Traditional topographic mapping, such as from fixed surveying equipment or aerial photogrammetry, is well established and dependable, but is quite expensive when detailed high-resolution infomation is desired. The cost comes from having a trained operator using expensive equipment that requires either setup and breakdown over days (land surveying) or aerial data gathering that requires much post-processing. For some customers, vehicles are already traversing the area needing to be mapped, so a strap-on topographic mapping system attached to a ground vehicle could save much money/time.

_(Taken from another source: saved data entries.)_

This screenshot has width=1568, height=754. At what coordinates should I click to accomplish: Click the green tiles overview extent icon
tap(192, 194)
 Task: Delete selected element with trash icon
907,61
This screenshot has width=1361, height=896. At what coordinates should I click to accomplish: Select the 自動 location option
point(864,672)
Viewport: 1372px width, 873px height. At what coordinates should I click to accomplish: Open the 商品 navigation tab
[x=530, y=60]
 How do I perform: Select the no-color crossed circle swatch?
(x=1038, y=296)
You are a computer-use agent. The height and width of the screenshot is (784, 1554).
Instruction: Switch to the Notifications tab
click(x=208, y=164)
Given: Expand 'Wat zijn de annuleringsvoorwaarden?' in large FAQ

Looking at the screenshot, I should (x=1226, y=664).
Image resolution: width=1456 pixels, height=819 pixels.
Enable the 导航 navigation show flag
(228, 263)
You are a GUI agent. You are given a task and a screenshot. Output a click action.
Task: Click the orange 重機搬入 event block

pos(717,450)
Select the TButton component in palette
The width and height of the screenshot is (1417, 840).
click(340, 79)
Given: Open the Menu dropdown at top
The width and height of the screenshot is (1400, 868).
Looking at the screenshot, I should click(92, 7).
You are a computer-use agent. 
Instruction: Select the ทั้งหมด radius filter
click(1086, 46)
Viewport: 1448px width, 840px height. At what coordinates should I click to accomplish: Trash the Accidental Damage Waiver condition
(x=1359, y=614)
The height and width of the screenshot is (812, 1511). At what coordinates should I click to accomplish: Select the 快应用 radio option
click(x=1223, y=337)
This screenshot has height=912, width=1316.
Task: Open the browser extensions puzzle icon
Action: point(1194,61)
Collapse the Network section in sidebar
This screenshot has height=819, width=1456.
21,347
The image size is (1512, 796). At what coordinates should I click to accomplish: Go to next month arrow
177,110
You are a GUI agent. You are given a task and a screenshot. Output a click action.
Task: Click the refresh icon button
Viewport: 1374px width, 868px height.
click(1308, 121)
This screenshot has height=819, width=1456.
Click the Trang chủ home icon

Examples are agricultural drainage maps and golf course mapping.

The work below shows a complete system that determines the vehicle position and orientation while simultaneously scanning the ground with a 1D scanning lidar. The prototype logged multiple grades of inertial input, to allow association of mapping accuracy vs system cost; the filtering software will allow many model types of sensor input, for such system tailoring.

The figure below shows the simple testbed on a car, with a SICK laser mounted at the rear pointing down at 45deg, a GPS-RTK system, and 2 different grades of 6dof inertial (mems, and ring laser gyro).

The first test area was a suburban house in a desert environment. We wish to map both the street and sidewalk, as well as the yards on either side of the road.

This shows the cloud of solution points from one pass driving by the yard, visualized from roughly the same viewpoint as the photograph above. Note the plants and walls, as well as the road surface transitions.

Vertical view of the same data, color coded by height.

Exported autocad rendering of the area.

Next, we wished to use this system on a golf course. Below is a typical John Deere fairway mower outfitted with the same navigation package (we were also running a test of network RTK simultaneously, which showed only a small performance degradation while saving the trouble of setting up a local basestation).

Trajectory covered on a test segment of a fairway, superimposed on an aerial photograph.

Note that on subsequent passes there is overlap in altitude estimation, shown below. This acts as a self-contained test of accuracy.  The system can also be calibrated using these overlapping altitude estimates, correcting laser mounting parameters and vehicle roll/pitch biases.